TRECHO SELECIONADO:
-*-

A escolha do personagem não
é tão gratuita assim -talvez pudesse até dizer que o personagem
não sou eu, mas Nova York, onde estou neste momento. Nesta
mesma data, há seis anos, estava
metido no inverno nova-iorquino, de céu azul e ensolarado,
preparando-me para voltar a
São Paulo, o que era, na opinião
de muitos de meus amigos e colegas, sair do paraíso para o inferno.
Nesse caminho de volta, começou a nascer esta coluna, "Urbanidade". Nasceu parida pela lição que aprendi caminhando
pelas ruas de Manhattan: a riqueza de uma cidade não está
nas belezas naturais, mas na
quantidade de pessoas interessantes fazendo coisas interessantes, compondo paisagens de incessantes inovações. Essa foi a
energia que me fez virar um
aprendiz de Nova York e, depois,
um aprendiz de São Paulo.
Quem estiver aberto para a cidade que, no mês que se inicia
amanhã, comemora 450 anos
não vai ver apenas o trânsito, as
enchentes, a violência, a poluição, enfim, o inferno urbano
-vai ver e sentir a energia criadora e instigante das pessoas. Esse olhar nos permite descobrir as
ilhas no inferno, com suas redes
de solidariedade e de gentileza,
respostas à nossa sensação de
abandono e solidão.
Desde que comecei a escrever
esta coluna, tempos depois da
minha chegada a São Paulo, não
me faltaram personagens interessantes, muitos dos quais anônimos, sem título, que, no entanto, estavam fazendo coisas interessantes, coisas aparentemente
ínfimas, mas gigantes em significado. Quanto mais anônimo o
personagem, aliás, mais interessante. Esses gestos gigantes em
coisas ínfimas, espalhados anonimamente pela cidade, formam
uma massa energética, criativa.
Por isso passei a acreditar que
São Paulo vai conseguir se transformar num espaço mais acolhedor.
Até porque só existem dois caminhos: ou a cidade expulsa os
paulistanos, ou os paulistanos
mudam a cidade. Nessas horas,
prefiro confiar em Einstein, para
quem é melhor errar sendo otimista do que acertar sendo pessimista.

-*-

Linhas para localizar palavras e elementos:
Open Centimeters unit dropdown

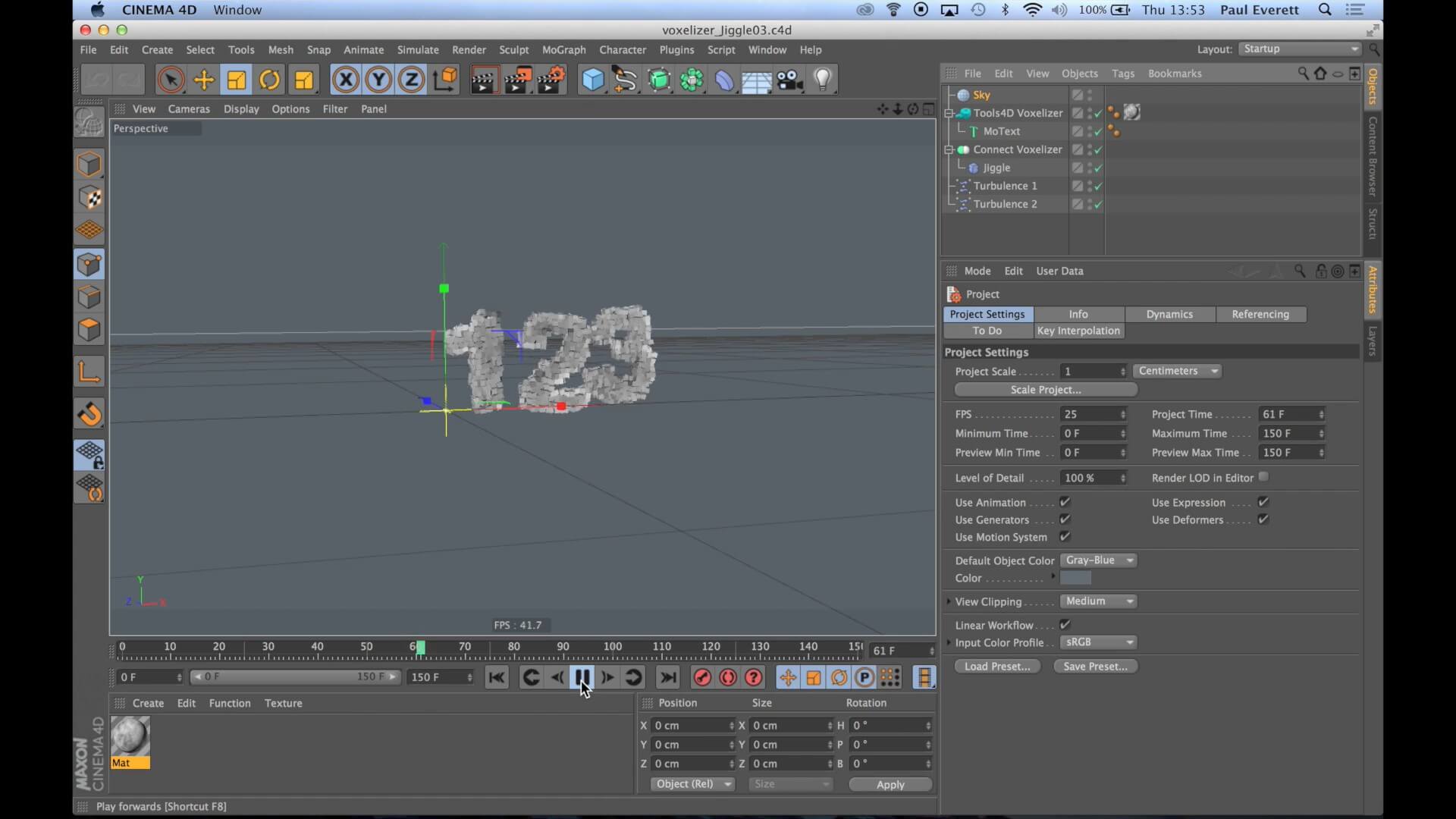[x=1178, y=371]
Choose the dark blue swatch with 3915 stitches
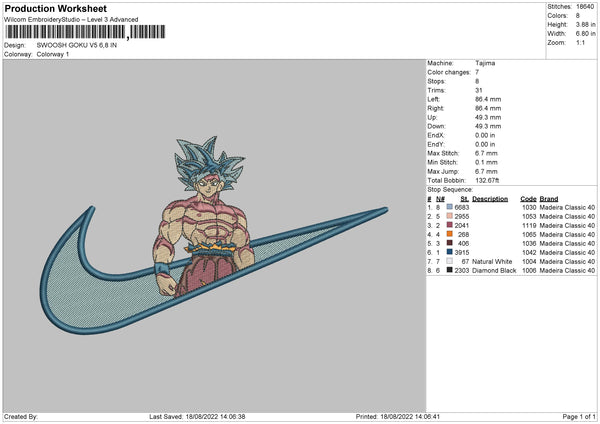Viewport: 600px width, 424px height. tap(450, 252)
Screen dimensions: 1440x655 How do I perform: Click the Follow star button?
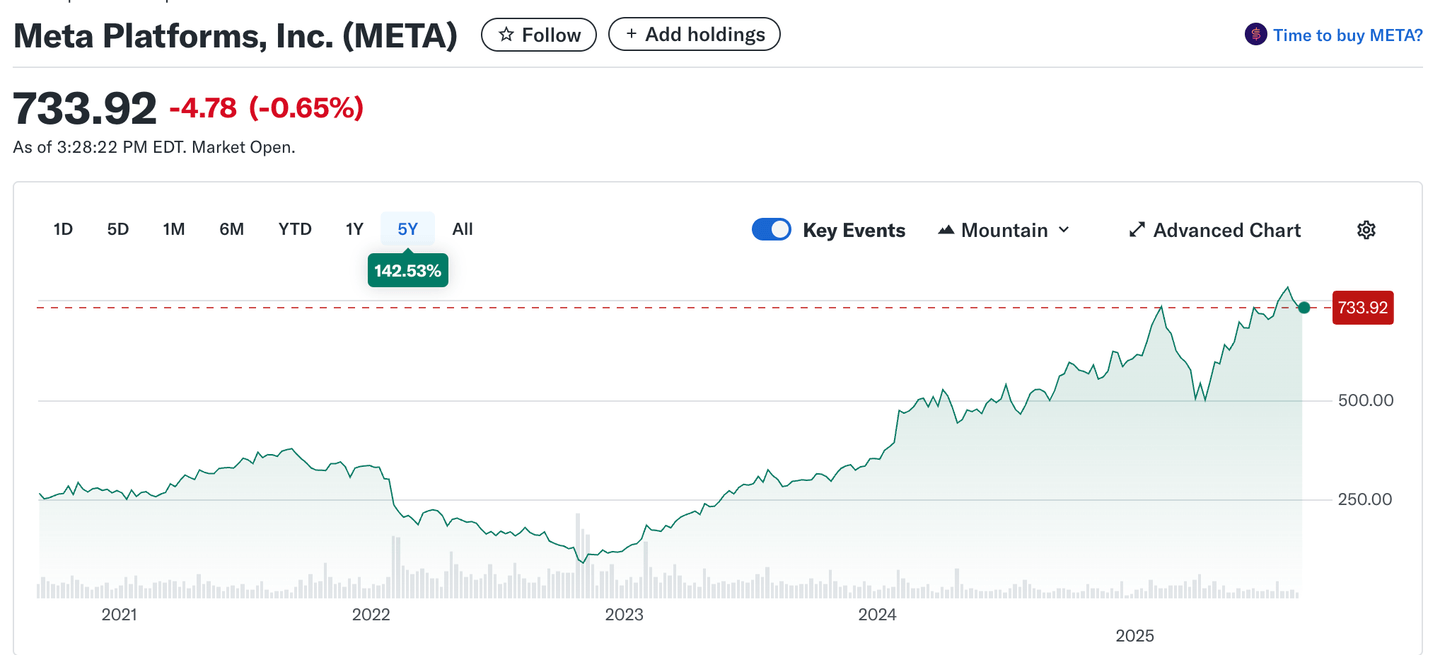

-*-

Indique se cada afirmação abaixo está de acordo com o trecho selecionado, respondendo sim ou não e citando literalmente as palavras do texto que decidem cada caso.
1. A coluna começou a nascer no caminho de volta a São Paulo.
2. A riqueza de uma cidade está em suas belezas naturais.
3. Quanto mais conhecido o personagem, mais interessante ele é.

TAREFA CONCLUÍDA:
1. Sim: "Nesse caminho de volta, começou a nascer esta coluna".
2. Não: "a riqueza de uma cidade não está nas belezas naturais".
3. Não: "Quanto mais anônimo o personagem, aliás, mais interessante".